Alpha—The individual does not deal with the inconsistency and distorts, denies, or ignores it. No instruction can occur at this level until the needed underlying structures and concepts are constructed in order to be aware of the inconsistency or contradiction. Example: The year-old baby ignores most of the zoo animals for lack of experience with animals.

Beta—The individual attempts to deal with the inconsistency but can only deal with partial modifications (partial accommodation). The novel element is distorted to fit present schemes. Equilibrium is unstable, an optimal level for learning. Example: The same baby notices the tiger and calls it “keecat,” distorting the object to fit a familiar cat scheme.

Gamma—If the item is not inconsistent to internal schemes, mental reorganization already occurred and the disturbance is integrated easily. Example: Two years later, the child easily recognizes most zoo animals and can quickly grasp animal categories when told the gorilla is not a monkey.

Reflective Abstraction

Reflective abstraction is the constructive aspect of equilibration. It is the linking and feedback mechanism that moves the individual from one level to the next. It occurs when the individual constructs rules or principles from actions or thoughts, leading to new organization and greater capacity. These relationships are not inherent in the objects or ideas themselves, but must be constructed. For Piaget, reflective abstraction is composed of two inseparable aspects: a reflecting or projecting to a higher level what is known on a lower level (thinking about 2 + 6 + 9 or 9 + 6 + 2 and the resultant sum) and a reorganization or reconstruction of what has been projected (a conscious rule construction—the order in addition does not matter; the commutative property). When the individual is next confronted by a new but related problem, application of the rule can put the conflicts into a logical relationship.

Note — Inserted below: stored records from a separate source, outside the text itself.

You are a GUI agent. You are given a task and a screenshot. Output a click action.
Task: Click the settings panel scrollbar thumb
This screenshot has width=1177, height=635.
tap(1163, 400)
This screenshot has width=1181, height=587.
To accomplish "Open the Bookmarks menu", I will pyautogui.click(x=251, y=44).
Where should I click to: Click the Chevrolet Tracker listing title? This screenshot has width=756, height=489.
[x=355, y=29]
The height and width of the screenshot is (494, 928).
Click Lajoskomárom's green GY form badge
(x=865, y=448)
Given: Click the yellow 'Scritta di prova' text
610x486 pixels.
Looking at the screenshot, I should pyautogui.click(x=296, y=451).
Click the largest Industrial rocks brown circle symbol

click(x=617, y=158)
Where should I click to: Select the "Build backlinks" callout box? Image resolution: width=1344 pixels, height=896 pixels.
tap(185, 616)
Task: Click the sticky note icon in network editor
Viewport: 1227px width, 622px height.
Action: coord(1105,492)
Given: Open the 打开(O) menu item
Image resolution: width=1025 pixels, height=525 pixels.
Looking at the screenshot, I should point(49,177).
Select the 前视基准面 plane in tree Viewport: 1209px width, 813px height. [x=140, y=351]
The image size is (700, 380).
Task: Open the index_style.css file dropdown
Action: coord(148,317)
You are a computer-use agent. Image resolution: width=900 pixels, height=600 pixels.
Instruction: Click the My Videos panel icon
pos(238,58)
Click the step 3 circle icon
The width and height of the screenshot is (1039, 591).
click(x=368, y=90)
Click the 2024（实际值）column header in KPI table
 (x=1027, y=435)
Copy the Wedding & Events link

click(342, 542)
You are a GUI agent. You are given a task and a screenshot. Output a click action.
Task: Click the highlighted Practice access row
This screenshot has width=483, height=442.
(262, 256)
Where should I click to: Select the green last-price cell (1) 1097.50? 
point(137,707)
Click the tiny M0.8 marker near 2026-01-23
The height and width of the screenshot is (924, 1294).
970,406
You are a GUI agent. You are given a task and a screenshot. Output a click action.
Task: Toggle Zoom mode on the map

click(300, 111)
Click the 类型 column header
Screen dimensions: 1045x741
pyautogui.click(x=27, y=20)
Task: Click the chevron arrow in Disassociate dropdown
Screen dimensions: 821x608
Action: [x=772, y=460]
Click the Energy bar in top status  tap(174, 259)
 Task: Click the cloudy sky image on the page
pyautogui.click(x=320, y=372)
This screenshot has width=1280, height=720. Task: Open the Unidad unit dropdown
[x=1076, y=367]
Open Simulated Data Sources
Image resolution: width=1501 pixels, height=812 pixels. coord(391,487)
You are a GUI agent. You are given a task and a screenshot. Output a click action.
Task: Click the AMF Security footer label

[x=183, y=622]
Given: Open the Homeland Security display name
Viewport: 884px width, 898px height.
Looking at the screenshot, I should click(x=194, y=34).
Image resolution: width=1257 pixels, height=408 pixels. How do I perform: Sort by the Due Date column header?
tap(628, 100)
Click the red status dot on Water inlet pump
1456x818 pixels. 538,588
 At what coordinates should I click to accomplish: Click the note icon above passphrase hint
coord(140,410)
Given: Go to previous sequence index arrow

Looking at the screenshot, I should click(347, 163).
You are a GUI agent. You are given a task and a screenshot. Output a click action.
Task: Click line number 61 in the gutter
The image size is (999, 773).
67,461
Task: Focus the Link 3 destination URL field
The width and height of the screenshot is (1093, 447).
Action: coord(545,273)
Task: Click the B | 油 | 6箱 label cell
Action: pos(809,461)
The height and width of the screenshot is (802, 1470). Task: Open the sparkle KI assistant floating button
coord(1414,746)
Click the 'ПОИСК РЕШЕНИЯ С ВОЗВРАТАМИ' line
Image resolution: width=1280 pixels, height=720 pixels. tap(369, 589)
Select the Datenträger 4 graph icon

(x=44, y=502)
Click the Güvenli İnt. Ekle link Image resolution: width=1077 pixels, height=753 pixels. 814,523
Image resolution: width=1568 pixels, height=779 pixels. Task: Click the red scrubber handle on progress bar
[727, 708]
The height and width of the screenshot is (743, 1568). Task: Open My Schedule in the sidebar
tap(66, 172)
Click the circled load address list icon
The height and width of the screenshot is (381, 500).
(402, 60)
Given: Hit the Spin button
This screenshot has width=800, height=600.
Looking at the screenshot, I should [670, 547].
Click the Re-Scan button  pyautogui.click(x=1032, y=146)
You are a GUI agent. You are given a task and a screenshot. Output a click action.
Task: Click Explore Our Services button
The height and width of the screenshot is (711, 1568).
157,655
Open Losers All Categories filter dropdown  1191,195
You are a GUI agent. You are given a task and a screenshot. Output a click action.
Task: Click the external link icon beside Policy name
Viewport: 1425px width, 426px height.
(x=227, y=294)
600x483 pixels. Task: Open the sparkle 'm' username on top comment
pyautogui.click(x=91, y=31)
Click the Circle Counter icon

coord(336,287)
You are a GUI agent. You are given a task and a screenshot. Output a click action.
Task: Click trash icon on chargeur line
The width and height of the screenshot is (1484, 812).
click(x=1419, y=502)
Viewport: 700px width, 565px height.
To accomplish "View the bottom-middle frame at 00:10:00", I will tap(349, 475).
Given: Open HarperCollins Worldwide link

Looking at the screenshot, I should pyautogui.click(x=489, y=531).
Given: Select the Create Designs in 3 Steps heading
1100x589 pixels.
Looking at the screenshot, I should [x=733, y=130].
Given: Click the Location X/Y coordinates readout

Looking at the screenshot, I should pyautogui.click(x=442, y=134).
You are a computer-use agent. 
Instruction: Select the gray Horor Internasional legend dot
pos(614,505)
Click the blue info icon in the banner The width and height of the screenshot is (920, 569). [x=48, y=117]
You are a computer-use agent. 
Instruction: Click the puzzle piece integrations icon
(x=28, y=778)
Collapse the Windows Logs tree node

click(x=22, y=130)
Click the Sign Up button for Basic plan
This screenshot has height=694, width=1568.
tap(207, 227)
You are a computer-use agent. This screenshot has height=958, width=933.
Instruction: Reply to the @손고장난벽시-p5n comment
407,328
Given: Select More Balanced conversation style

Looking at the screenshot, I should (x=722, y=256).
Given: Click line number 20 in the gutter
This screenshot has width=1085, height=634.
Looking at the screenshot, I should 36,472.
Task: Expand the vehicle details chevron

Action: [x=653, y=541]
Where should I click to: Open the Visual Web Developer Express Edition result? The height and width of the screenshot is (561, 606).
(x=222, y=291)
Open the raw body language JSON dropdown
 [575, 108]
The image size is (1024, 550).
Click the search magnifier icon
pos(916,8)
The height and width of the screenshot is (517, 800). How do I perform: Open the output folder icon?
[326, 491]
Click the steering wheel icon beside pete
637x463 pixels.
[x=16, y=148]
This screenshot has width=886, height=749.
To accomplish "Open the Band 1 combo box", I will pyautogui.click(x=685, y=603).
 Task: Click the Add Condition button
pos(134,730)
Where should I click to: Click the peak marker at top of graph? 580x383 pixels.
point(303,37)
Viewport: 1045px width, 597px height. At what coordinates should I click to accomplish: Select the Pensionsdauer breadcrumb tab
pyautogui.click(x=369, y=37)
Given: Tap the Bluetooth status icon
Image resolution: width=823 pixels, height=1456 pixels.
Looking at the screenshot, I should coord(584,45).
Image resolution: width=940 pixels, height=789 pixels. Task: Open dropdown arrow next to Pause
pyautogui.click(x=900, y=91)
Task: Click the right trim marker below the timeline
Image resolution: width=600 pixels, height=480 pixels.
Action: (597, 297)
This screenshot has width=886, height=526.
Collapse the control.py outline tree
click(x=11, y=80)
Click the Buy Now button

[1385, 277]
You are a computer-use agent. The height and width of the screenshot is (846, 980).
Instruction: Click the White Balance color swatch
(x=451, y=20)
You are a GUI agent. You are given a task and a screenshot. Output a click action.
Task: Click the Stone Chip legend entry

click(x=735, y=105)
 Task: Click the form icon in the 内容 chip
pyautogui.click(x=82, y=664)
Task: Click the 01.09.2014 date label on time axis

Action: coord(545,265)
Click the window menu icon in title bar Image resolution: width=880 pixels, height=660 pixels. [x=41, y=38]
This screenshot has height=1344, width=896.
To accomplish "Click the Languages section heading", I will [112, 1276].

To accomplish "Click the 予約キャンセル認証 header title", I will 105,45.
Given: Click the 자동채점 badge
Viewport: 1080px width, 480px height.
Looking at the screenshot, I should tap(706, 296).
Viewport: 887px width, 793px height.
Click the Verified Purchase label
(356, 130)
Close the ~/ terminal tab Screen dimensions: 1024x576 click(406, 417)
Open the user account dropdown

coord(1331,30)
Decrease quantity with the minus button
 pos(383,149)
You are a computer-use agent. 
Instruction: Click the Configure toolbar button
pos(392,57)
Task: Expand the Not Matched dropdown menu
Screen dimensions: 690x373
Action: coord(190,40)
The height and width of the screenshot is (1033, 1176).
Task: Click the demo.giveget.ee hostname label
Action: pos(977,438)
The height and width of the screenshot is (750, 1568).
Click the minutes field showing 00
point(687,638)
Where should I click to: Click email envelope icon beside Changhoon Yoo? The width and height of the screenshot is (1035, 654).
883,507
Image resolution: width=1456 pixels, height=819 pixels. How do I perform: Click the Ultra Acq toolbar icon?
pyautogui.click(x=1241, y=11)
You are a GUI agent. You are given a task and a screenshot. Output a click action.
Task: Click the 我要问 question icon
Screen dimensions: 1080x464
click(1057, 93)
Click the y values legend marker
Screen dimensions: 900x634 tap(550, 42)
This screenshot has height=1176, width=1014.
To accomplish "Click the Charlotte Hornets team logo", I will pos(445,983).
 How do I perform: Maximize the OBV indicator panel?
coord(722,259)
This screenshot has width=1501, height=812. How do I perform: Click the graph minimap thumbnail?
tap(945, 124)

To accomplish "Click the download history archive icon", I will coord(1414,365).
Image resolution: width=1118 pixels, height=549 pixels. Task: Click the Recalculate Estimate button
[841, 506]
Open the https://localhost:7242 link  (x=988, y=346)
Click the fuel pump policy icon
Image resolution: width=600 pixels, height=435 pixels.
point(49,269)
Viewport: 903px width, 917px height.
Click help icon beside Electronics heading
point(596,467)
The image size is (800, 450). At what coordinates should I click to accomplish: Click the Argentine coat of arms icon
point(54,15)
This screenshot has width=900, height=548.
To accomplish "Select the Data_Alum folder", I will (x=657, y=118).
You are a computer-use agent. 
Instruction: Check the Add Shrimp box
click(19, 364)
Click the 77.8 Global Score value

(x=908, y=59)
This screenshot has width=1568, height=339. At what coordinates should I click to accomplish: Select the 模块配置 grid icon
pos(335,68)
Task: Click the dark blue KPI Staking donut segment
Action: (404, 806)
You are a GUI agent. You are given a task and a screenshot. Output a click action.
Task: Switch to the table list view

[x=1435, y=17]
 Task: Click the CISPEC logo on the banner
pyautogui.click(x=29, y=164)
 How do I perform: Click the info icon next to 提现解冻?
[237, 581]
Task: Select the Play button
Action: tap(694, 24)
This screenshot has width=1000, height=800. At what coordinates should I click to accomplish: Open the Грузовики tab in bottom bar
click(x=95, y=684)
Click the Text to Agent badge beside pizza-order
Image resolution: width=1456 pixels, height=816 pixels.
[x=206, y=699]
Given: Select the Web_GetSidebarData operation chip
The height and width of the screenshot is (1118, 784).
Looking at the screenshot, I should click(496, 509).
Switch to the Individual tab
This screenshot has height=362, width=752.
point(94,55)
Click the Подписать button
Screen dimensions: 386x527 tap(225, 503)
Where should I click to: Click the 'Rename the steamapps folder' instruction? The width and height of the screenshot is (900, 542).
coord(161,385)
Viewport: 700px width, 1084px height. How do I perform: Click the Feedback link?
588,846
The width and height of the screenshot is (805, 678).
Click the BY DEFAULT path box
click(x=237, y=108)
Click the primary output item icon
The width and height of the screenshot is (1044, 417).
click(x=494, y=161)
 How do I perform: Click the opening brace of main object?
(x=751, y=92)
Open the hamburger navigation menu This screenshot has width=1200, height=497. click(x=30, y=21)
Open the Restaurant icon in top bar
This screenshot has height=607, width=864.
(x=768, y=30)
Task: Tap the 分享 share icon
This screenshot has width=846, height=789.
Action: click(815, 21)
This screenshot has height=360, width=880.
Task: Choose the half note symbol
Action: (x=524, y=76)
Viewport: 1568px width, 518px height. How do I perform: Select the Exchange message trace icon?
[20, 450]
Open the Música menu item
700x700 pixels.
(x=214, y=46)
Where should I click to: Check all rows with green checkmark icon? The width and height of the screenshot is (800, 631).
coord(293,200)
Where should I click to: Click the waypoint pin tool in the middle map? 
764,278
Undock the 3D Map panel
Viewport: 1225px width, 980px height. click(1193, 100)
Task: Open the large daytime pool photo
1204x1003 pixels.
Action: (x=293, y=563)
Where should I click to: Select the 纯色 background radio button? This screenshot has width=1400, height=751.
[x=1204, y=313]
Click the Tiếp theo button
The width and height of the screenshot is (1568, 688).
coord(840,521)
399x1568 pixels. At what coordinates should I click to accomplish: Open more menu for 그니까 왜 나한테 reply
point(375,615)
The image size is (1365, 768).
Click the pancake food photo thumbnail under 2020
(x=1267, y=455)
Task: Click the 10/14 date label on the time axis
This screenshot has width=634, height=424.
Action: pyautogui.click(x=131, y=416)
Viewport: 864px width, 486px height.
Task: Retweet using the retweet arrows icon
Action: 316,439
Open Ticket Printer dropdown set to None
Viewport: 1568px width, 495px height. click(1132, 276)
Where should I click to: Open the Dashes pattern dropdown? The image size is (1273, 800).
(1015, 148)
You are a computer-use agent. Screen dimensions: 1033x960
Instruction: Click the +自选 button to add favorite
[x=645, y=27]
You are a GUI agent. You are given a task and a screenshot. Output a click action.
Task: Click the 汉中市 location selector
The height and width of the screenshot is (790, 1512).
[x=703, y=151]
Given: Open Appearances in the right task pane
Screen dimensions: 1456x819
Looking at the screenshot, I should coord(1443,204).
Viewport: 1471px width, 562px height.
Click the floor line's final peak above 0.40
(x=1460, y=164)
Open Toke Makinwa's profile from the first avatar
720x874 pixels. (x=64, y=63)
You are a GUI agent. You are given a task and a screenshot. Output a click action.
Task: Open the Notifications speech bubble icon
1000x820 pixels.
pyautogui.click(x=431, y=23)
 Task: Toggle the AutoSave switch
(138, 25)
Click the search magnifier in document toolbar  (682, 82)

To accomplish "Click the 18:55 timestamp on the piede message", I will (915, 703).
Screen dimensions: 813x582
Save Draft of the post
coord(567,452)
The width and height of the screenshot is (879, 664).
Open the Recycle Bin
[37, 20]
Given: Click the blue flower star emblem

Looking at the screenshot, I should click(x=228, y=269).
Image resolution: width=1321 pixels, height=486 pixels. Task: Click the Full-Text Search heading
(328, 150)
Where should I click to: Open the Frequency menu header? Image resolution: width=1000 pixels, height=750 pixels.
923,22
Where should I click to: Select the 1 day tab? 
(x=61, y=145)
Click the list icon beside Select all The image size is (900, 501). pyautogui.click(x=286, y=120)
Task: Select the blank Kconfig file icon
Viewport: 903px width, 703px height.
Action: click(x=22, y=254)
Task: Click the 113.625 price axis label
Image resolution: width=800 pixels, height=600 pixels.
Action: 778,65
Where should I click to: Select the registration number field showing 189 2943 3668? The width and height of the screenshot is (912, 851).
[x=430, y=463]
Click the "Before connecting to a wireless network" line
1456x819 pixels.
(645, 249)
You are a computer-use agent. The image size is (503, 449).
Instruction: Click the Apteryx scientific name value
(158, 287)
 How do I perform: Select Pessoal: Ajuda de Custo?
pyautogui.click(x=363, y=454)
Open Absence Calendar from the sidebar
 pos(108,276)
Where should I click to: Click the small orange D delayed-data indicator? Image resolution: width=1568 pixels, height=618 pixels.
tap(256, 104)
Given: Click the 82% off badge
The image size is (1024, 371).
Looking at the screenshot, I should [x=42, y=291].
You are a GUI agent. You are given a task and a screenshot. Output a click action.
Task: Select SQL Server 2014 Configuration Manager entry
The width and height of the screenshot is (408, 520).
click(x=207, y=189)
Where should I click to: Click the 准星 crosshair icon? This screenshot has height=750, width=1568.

In sum, equilibration is an open and dynamic balancing  between  the  external  adaptive  requirements  and the internal organization that changes in response to conflicts these engender. It explains the small steps in learning, as in simple equilibrations of object to scheme  or reciprocal equilibration of subsystems. It explains the transitions between stages, when the totality is reorganized and differentiated with new rules or principles. It also provides an overall direction for the development of cognitive structures. Broadly, equilibration is a biological tool by which all organisms adapt to the world and change themselves to do so. Piaget’s most powerful contribution and the backbone that holds together all of his work, this concept was evidenced even in his earliest writings. The concept of equilibration can be applied to internal systems of affect and even to social, political, or business systems, which must change internally through learning in order to adapt to the world.

References:

  1. Cohen, M., & Kim, Y. (1999). Piaget’s equilibration theory and the  young  gifted  child:  A  balancing  act.  Roeper Review, 21(3), 201–206.
  2. Furth, G. (1981). Piaget and knowledge (2nd ed.). Chicago: University of Chicago Press.
  3. Jean Piaget Society, http://www.piaget.org/
  4. Piaget, (1977). The development of thought: Equilibration of cognitive  structures.  New York:  The  Viking  Press. (Originally published in French, 1975)
  5. Piaget, J. (1977). Problems of equilibration. In M. H. Appel & L. S. Goldberg (Eds.), Topics in cognitive development (V 1, pp. 3–14). New York: Plenum.
  6. Piaget, J. (1980). Adaptation and intelligence: Organic selection and phenocopy. Chicago: University of Chicago (Originally published in French, 1974)
  7. Voneche, (2003). The changing structure of Piaget’s thinking: Invariance and transformations. Creativity Research Journal, 15(1), 3–9.